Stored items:

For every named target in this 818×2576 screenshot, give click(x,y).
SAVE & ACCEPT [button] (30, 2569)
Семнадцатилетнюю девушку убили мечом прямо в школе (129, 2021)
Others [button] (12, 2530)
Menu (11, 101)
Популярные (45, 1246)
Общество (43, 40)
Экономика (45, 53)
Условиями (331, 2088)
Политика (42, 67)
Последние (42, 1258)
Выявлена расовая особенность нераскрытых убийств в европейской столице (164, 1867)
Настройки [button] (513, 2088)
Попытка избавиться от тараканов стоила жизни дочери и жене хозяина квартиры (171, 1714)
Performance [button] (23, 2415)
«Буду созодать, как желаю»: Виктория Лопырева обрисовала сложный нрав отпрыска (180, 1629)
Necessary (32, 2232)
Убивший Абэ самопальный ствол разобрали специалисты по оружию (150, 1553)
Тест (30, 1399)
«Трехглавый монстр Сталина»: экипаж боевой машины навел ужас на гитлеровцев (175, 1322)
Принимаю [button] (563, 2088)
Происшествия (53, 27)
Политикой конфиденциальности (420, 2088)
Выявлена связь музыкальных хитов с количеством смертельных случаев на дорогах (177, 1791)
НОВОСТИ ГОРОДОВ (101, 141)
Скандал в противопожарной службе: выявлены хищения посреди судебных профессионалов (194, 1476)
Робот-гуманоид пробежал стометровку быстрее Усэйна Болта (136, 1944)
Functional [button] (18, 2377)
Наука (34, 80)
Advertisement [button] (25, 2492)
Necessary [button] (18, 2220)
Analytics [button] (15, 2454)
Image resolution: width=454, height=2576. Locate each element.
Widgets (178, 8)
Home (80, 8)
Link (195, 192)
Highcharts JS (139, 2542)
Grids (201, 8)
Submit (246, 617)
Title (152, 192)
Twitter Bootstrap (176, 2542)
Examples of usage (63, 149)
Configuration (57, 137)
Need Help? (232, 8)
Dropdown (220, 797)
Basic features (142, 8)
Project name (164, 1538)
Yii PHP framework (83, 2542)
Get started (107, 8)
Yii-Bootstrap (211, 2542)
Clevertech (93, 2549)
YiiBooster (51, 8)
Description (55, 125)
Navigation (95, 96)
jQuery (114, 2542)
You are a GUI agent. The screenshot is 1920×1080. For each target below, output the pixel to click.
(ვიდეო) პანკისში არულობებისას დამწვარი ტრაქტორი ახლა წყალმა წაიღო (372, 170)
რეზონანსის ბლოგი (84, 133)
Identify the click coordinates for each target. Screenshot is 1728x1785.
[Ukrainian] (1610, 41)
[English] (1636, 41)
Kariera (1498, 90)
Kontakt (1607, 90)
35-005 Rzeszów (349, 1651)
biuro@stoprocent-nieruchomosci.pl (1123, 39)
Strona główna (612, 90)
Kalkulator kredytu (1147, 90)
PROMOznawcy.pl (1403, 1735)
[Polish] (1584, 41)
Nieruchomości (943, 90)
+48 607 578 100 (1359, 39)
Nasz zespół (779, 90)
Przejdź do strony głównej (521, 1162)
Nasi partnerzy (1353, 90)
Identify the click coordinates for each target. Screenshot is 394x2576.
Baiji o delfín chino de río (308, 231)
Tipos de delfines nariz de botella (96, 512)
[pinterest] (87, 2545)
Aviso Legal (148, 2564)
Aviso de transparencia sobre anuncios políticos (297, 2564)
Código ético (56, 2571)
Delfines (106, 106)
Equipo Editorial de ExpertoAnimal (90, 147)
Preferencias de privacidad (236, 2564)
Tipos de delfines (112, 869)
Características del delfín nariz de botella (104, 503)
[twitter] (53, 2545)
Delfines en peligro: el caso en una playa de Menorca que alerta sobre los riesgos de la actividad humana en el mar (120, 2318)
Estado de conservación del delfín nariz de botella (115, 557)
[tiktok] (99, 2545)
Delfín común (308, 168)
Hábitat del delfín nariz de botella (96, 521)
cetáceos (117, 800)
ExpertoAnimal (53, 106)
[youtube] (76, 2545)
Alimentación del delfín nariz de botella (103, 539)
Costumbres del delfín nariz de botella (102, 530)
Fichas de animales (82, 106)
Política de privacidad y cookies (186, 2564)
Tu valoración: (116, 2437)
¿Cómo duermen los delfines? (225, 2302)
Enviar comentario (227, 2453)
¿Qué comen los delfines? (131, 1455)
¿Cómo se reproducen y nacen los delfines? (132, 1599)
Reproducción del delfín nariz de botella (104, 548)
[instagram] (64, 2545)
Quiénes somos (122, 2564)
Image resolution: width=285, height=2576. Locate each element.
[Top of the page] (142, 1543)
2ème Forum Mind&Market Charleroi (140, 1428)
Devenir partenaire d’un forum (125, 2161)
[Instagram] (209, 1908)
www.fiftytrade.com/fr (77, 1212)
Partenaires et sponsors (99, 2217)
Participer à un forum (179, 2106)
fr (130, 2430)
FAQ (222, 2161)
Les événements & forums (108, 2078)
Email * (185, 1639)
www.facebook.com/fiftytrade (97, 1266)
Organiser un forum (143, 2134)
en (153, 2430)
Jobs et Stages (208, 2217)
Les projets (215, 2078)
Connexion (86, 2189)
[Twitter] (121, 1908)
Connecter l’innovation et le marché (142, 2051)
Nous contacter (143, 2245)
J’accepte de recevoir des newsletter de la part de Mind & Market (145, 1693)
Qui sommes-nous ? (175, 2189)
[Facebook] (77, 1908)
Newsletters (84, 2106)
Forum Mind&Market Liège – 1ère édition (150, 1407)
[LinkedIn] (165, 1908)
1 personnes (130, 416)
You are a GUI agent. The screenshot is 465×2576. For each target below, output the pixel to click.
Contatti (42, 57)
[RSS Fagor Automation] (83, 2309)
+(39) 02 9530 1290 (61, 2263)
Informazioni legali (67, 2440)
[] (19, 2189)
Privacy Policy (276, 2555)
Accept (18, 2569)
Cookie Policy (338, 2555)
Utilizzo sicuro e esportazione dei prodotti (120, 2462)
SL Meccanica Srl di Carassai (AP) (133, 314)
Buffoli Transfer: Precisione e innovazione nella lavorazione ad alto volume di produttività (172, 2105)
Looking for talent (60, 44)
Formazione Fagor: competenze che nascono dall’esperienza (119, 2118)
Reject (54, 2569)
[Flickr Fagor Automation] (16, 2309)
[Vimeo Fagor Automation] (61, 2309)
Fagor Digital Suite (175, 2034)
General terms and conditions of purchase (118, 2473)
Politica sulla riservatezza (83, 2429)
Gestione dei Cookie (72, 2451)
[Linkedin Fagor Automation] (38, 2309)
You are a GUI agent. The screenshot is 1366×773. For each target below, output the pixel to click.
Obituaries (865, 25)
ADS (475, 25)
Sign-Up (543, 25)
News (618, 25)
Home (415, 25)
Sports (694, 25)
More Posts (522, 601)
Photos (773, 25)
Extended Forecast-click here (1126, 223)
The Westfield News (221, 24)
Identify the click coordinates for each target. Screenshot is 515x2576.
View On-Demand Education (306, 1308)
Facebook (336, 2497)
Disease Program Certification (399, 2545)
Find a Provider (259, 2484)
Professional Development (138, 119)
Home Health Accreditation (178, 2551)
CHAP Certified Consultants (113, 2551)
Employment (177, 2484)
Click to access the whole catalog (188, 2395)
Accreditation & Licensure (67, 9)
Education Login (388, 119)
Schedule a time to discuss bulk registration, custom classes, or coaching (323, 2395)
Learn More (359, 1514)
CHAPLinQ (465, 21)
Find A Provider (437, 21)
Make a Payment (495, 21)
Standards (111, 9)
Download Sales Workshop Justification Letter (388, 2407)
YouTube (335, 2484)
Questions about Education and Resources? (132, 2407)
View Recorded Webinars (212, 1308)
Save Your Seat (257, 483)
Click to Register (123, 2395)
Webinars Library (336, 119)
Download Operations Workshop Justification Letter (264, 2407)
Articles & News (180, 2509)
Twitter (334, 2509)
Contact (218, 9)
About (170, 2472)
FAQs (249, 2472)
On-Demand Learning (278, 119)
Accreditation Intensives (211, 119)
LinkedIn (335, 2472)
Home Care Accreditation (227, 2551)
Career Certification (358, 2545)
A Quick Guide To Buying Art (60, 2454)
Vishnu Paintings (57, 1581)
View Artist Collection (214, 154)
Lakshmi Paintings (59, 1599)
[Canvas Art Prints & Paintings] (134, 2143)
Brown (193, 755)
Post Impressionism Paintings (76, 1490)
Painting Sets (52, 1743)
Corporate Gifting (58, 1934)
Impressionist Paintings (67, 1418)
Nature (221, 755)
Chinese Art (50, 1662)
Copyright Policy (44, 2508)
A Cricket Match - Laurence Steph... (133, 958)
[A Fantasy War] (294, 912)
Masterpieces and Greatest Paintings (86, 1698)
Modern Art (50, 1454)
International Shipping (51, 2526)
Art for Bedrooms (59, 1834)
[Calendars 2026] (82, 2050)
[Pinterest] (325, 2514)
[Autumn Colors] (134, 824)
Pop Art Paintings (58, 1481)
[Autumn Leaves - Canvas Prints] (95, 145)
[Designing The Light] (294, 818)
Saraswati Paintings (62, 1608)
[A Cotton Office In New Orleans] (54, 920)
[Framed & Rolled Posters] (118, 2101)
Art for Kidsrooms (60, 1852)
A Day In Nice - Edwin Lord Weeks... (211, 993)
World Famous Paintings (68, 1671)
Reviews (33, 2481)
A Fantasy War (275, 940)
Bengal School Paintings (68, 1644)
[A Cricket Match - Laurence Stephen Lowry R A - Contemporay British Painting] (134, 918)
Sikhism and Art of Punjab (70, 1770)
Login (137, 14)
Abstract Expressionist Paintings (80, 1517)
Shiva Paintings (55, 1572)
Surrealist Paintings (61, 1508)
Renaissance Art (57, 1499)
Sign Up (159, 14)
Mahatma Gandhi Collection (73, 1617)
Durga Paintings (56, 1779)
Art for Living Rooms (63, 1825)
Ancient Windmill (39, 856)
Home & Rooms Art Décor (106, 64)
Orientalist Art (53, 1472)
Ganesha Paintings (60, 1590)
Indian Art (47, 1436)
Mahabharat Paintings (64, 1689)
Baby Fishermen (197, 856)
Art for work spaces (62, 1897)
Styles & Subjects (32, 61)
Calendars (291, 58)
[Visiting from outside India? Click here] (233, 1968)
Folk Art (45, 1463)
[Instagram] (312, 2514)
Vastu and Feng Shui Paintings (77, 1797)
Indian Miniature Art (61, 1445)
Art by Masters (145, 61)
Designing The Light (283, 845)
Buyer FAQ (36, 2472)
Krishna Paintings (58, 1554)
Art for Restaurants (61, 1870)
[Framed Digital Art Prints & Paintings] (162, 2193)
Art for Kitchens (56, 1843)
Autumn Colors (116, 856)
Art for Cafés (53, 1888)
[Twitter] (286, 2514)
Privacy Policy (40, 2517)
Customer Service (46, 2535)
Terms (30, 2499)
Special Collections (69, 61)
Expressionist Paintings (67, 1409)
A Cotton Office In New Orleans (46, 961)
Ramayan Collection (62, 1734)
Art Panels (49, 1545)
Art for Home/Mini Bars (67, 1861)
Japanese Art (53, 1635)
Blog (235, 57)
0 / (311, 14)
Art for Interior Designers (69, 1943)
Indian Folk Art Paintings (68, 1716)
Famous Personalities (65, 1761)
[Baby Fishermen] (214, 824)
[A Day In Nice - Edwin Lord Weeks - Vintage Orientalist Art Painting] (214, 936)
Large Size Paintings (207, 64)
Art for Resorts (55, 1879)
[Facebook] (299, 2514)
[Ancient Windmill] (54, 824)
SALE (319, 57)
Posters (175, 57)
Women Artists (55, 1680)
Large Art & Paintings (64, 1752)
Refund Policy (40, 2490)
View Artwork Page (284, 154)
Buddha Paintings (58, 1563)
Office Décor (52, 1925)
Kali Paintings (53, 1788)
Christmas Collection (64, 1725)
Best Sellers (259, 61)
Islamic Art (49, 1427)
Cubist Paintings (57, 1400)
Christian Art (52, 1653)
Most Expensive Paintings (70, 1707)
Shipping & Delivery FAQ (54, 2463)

Requirement: Repeat word for word the lines above that run from the line containing "Image resolution: width=285, height=2576." through the line containing "www.fiftytrade.com/fr (77, 1212)", both ends included, and nothing else.

Result below:
Image resolution: width=285, height=2576. Locate each element.
[Top of the page] (142, 1543)
2ème Forum Mind&Market Charleroi (140, 1428)
Devenir partenaire d’un forum (125, 2161)
[Instagram] (209, 1908)
www.fiftytrade.com/fr (77, 1212)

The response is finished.